Impingement and Bursitis in the Shoulder

If the pain goes away immediately after the bursa is injected with novocaine, then most likely the bursa is the cause of the pain. Pain from a pinched nerve in the neck would not normally be removed by injecting the shoulder with novocaine.


Rest: Your physician or therapist may prescribe a sling to provide adequate rest to the shoulder. It is crucial that the sling be removed several times daily while you perform your home exercises to prevent a stiff or “frozen” shoulder.

Ice: Ice decreases the size of blood vessels in the sore area, halting inflammation and relieving pain. Choices of application include cold packs, ice bags, or ice massage. Ice massage is an easy and effective way to provide first aid. Simply freeze water in a paper cup. When needed, tear off the top inch, exposing the ice. Rub three to five minutes around the sore area until it feels numb.

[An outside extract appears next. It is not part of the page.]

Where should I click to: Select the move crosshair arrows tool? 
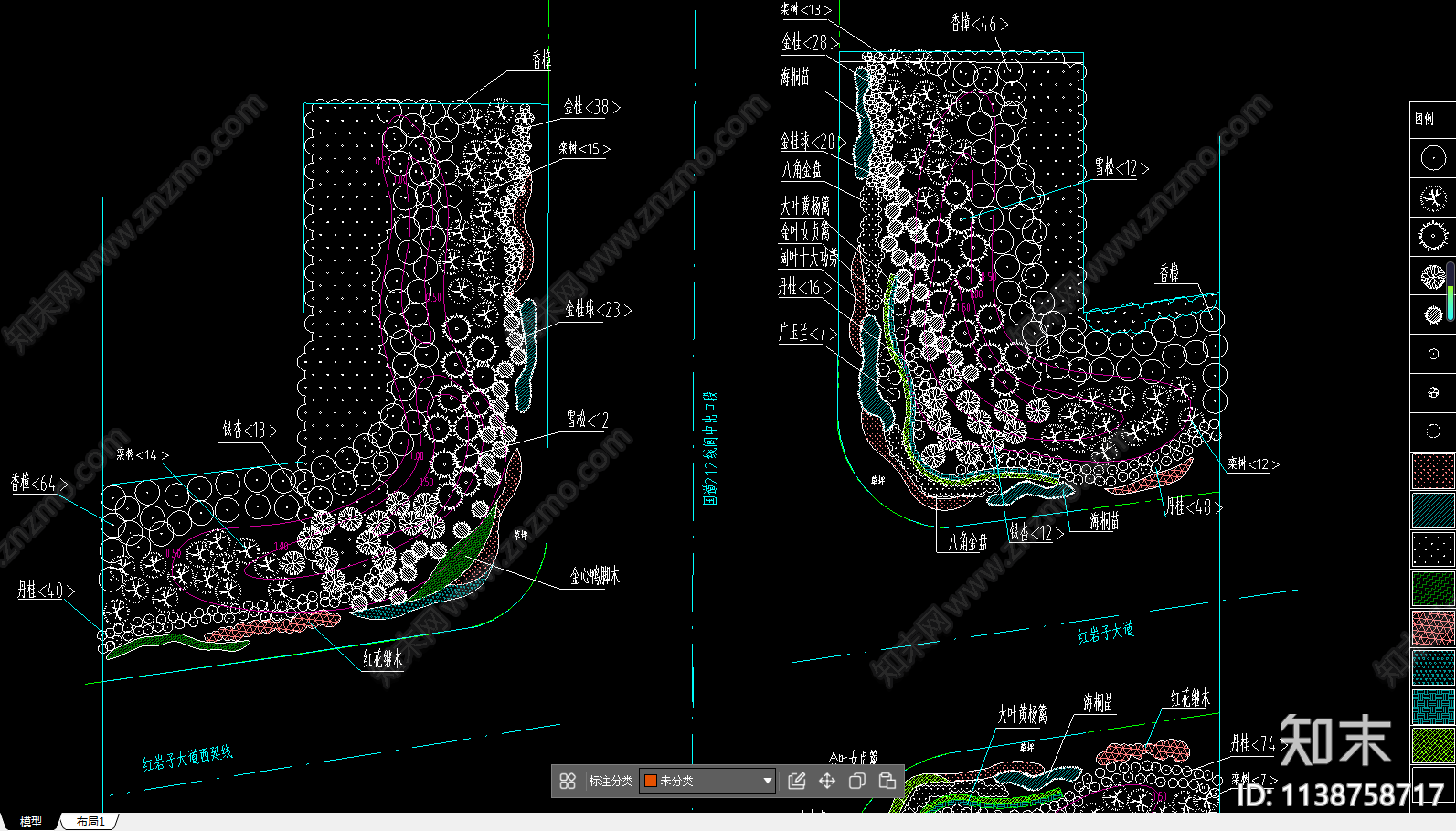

Medications: Your physician may prescribe anti-inflammatory medications. These include aspirin and ibuprofen. If these measures fail to reduce your pain, an injection of cortisone into the bursa may reduce the inflammation and control the pain. Cortisone is a very strong anti-inflammatory medication and can reduce the inflammation in the bursa and tendons of the rotator cuff.

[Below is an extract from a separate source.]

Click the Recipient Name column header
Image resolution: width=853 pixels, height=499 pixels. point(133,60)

Physical Therapy: It is very important to maintain the strength in the muscles of the rotator cuff since these muscles help control the stability of the shoulder joint. Strengthening these muscles can decrease the impingement of the acromion on the rotator cuff tendons and bursa. Long-term management of this problem should also address worksite alterations to reduce the need for overhead activity.

A posterior capsular stretching program and rotator cuff strengthening program may be started by your physical therapist. These programs are simply a set of exercises that will help keep the shoulder strong and flexible and help reduce the irritation from impingement. Your therapist will make sure you understand the exercises and are doing them correctly before allowing you to do them on your own.


Surgery is commonly used to relieve the constant rubbing of impingement. The major goal of surgery is to increase the space between the acromion and the rotator cuff tendons. Initially, bone spurs under the acromion that are rubbing on the rotator cuff tendons and the bursa are removed.

Usually a small part of the acromion may also be removed to give the tendons more space and allow them to move without rubbing on the underside of the acromion. In patients who have an abnormal tilt to the acromion, more of the bone may need to be removed.

Impingement may not be the only problem in a shoulder that has begun to show wear and tear due to aging and overuse. It is very common to see degenerative (wear and tear) arthritis in the AC joint in addition to impingement. If there is reason to believe that the AC joint is arthritic, the end of the clavicle may be removed as well.

This procedure is called a resection arthroplasty. After removal of about one inch of the clavicle, scar tissue fills the space left between the clavicle and the acromion to form a false joint. This stops the arthritic pain in the AC joint caused by bone rubbing against bone. The scar tissue that forms creates a stable, flexible connection between the clavicle and the scapula.

In some cases, this can be done using arthroscopy where a small TV camera is inserted into the joint through a minor incision. Through similar incisions around the joint, the surgeon can insert special instruments to cut and burr away bone while viewing the TV screen. If your surgery is done with the arthroscope, you may go home the same day.

In other cases, an open incision of 3 or 4 inches is made over the top of the shoulder to allow removal of the bone. Bone spurs are removed, along with part of the acromion, and then smoothed. If necessary, the end of the clavicle is removed to perform the resection arthroplasty of the AC joint. This surgery may require a hospital stay of one or two nights.

Physical therapy will probably be needed for several weeks after your surgery, but recovery from shoulder surgery can take several months. Getting the shoulder moving as fast as possible is important, but this must be balanced with the need to protect the healing muscles and tissues.